Hope this is understandable ;-)

@jforbess https://github.com/jforbess Data collected from a system is usually stored with a local time stamp, from my experience. However, sometimes I do not now the azimuth of the system or argue that something is wrong with the alignment of the irradiance sensor. If you plot your measurements, lets say power and irradiance against local time you won't see a clear peak at noon (if the system is oriented towards equator), but have a scatter due to the equation of time (about +- 15 minutes). If you plot it against true solar time you have a clear peak for both quantities at noon. If not, there is something from either with the alignment of the irradiance sensor or the azimuth of the system is not oriented towards equator.

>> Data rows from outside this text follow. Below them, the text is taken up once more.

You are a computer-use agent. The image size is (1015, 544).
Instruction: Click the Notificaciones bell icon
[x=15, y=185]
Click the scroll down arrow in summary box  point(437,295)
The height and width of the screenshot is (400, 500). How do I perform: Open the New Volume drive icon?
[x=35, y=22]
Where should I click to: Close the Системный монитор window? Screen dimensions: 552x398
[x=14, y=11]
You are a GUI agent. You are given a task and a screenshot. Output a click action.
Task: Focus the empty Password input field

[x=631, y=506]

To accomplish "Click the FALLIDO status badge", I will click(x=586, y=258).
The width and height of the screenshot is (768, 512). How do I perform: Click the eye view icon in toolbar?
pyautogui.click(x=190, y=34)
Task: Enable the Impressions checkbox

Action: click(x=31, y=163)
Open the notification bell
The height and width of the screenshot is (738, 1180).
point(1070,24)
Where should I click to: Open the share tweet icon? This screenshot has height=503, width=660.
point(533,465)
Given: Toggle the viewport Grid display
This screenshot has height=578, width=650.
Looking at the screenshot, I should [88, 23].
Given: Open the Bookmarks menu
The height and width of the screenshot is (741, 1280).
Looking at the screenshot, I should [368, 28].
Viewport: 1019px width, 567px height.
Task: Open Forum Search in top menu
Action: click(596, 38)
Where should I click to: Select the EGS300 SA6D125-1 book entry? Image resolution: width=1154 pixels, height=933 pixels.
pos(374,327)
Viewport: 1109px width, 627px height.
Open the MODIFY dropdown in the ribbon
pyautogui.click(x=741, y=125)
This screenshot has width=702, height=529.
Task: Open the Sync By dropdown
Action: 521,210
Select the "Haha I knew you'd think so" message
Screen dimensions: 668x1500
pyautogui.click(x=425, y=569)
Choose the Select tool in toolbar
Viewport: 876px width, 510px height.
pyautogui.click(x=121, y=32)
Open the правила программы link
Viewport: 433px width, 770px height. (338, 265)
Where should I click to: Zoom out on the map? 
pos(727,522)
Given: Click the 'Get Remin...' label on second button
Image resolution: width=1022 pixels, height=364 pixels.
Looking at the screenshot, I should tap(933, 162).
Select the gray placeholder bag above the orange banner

This is only one use case, there are other examples were true solar time is useful.

— Reply to this email directly or view it on GitHub https://github.com/pvlib/pvlib-python/issues/47#issuecomment-90169522.

wholmgren commented 9 years ago

These use cases are helpful and cover a pretty broad range. I think that properly used IANA timezones (the pytz/pandas convention) can cover all except for solar time. For example, here in the US we have US/Mountain (DST aware) and MST (no-DST):

pd.DatetimeIndex(['2015-4-1T00']).tz_localize('US/Mountain')

<class 'pandas.tseries.index.DatetimeIndex'>
[2015-04-01 00:00:00-06:00]
Length: 1, Freq: None, Timezone: US/Mountain

pd.DatetimeIndex(['2015-4-1T00']).tz_localize('MST')

<class 'pandas.tseries.index.DatetimeIndex'>
[2015-04-01 00:00:00-07:00]
Length: 1, Freq: None, Timezone: MST

Note the difference in the UTC offset between the two.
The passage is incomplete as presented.